According to Google and Meta, generative AI tools are the future of creative testing and performance. Meta’s Advantage+ campaigns use AI to eliminate manual steps in ad creation. By providing a platform with all necessary assets, such as logos, product images, and colors, new creatives can be made, tested, and results can be improved. This advancement is particularly beneficial for small businesses with few design resources. The idea of developing brand-appropriate creatives quickly and in line with social media platforms’ design guidelines and formats is game-changing. For large brands, however, the role of AI in creative testing will be different. AI can create and test new creatives, but it falls short in understanding why one creative performs better than another.
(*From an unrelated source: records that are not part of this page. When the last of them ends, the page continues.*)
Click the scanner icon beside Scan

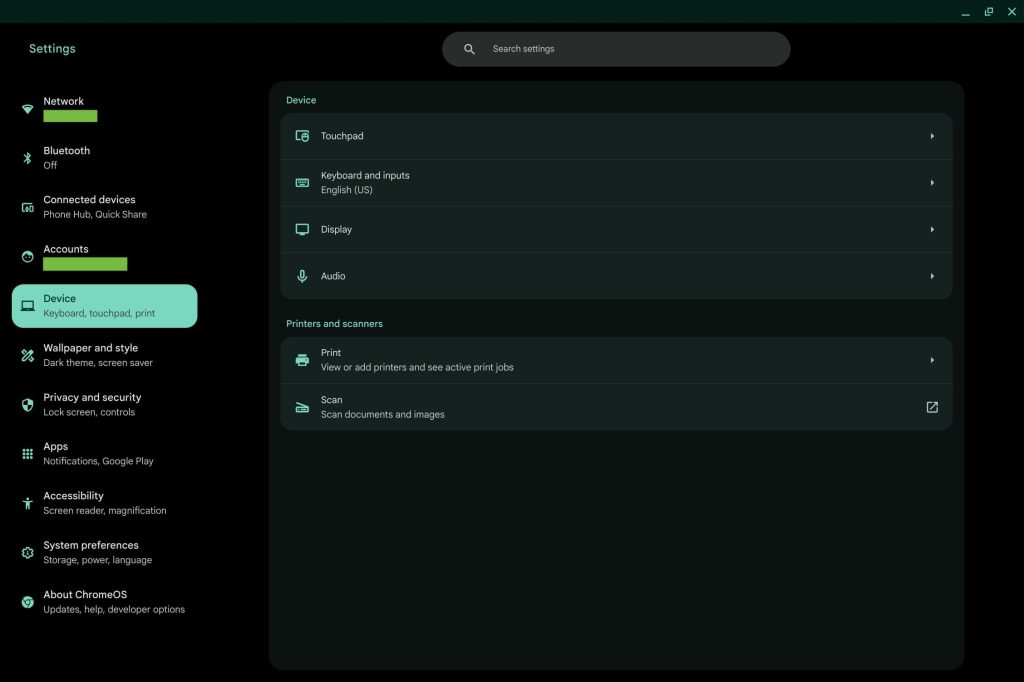tap(302, 407)
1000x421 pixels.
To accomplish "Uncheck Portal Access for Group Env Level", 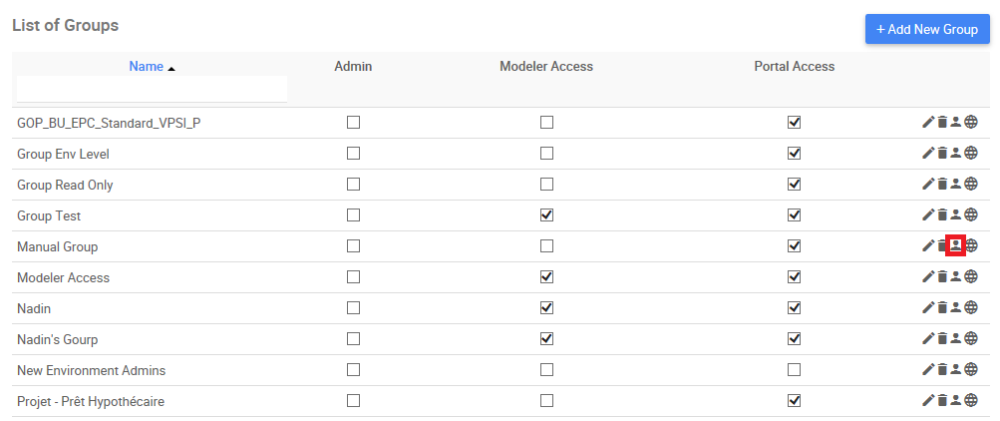I will pyautogui.click(x=794, y=154).
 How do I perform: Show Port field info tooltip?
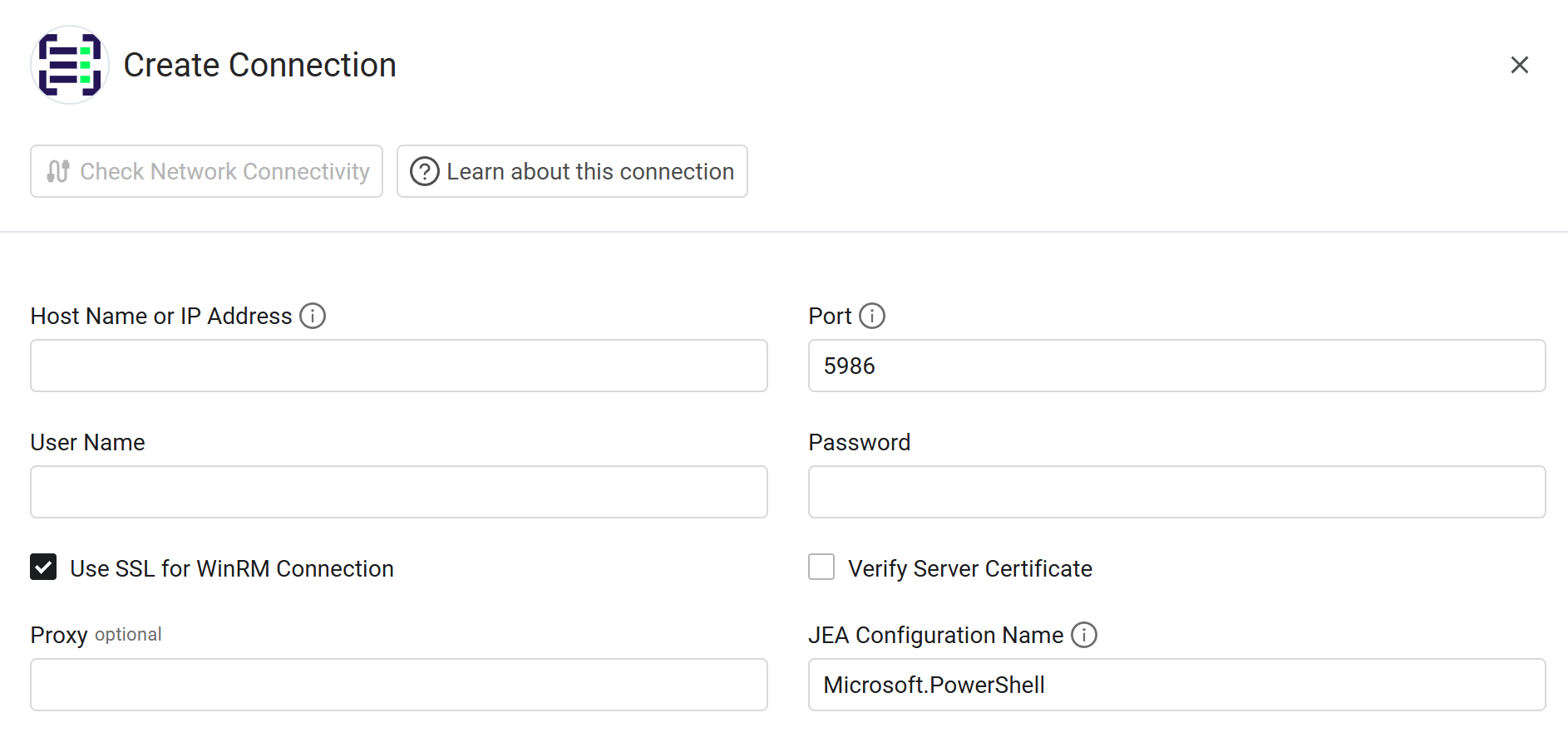[871, 316]
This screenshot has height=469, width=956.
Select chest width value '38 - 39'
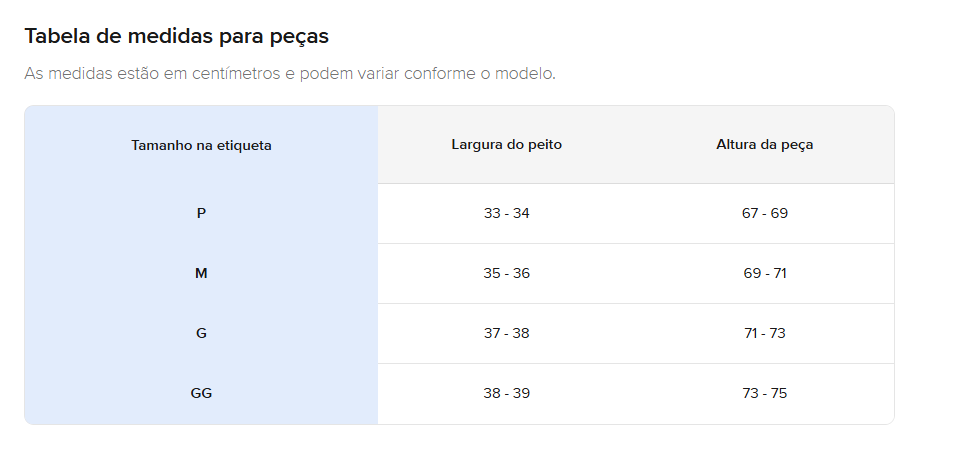pos(506,394)

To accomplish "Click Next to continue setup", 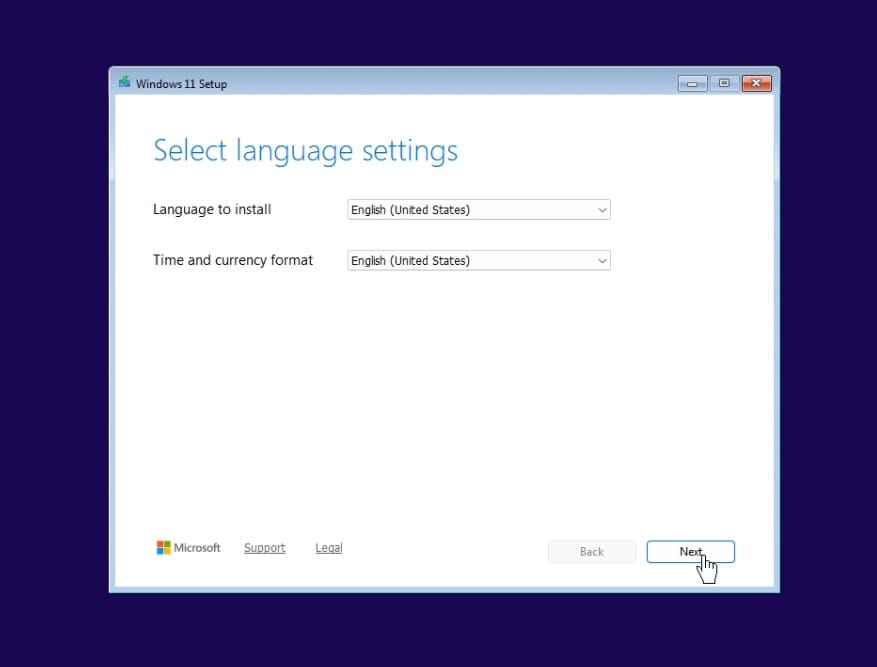I will tap(690, 551).
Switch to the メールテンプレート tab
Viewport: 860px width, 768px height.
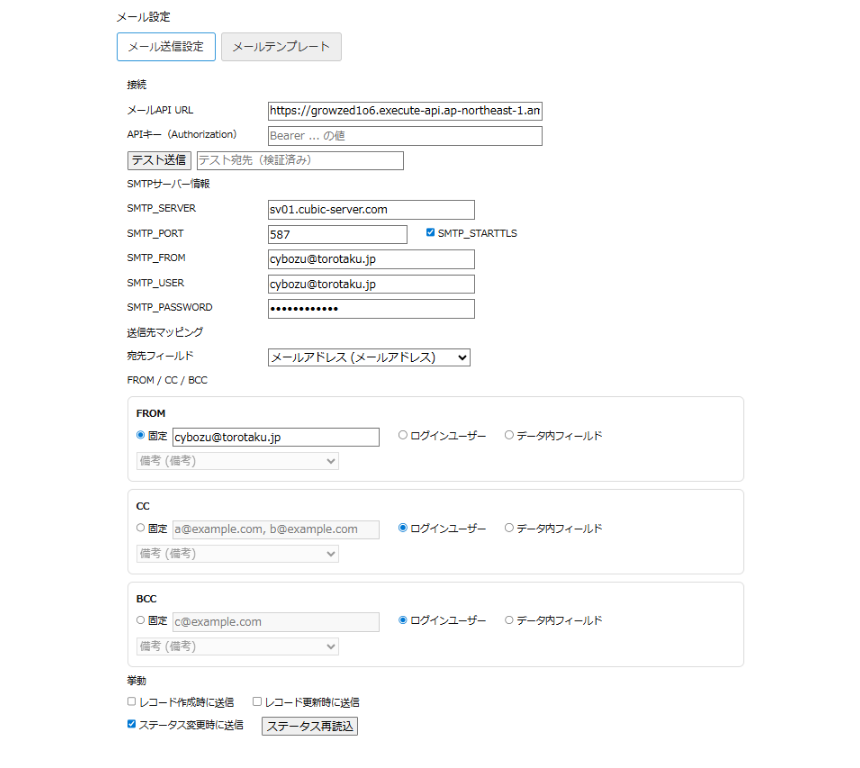[x=281, y=47]
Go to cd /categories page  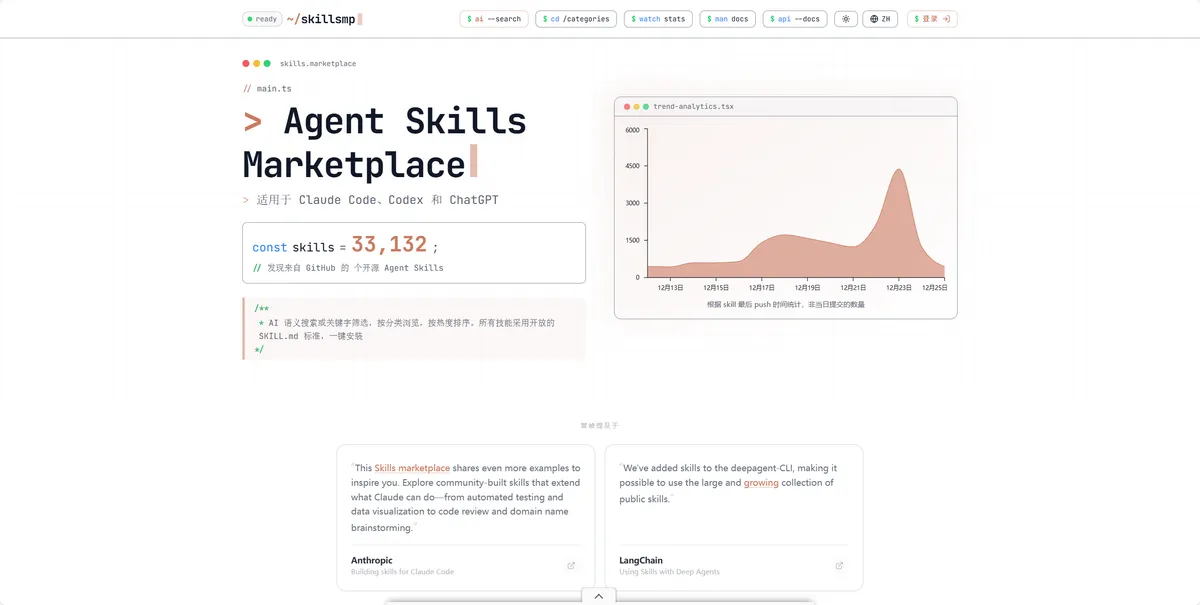pyautogui.click(x=579, y=19)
Why AI Falls Short for Large Brands
Although AI can ingest information and optimize toward high-performing creatives, it cannot fully understand the “why” behind their success. For large brands that highly value their brand reputation, this is a concern. Any good media buyer would want to understand why one strategy, design, or approach works better than another. CMOs are accumulating more data-driven knowledge to justify every dollar spent, so understanding the “why” is critical.
One example of the importance of understanding the “why” is two banners developed for a quick-service restaurant with different product and design variations. An AI-driven creative testing algorithm identified “burnt orange” as a color associated with the higher-performing creative. However, the orange color was actually a cup of coffee with cream, which was not clear to the AI. A person would have realized that the most performant banners have cream in the coffee rather than plain black.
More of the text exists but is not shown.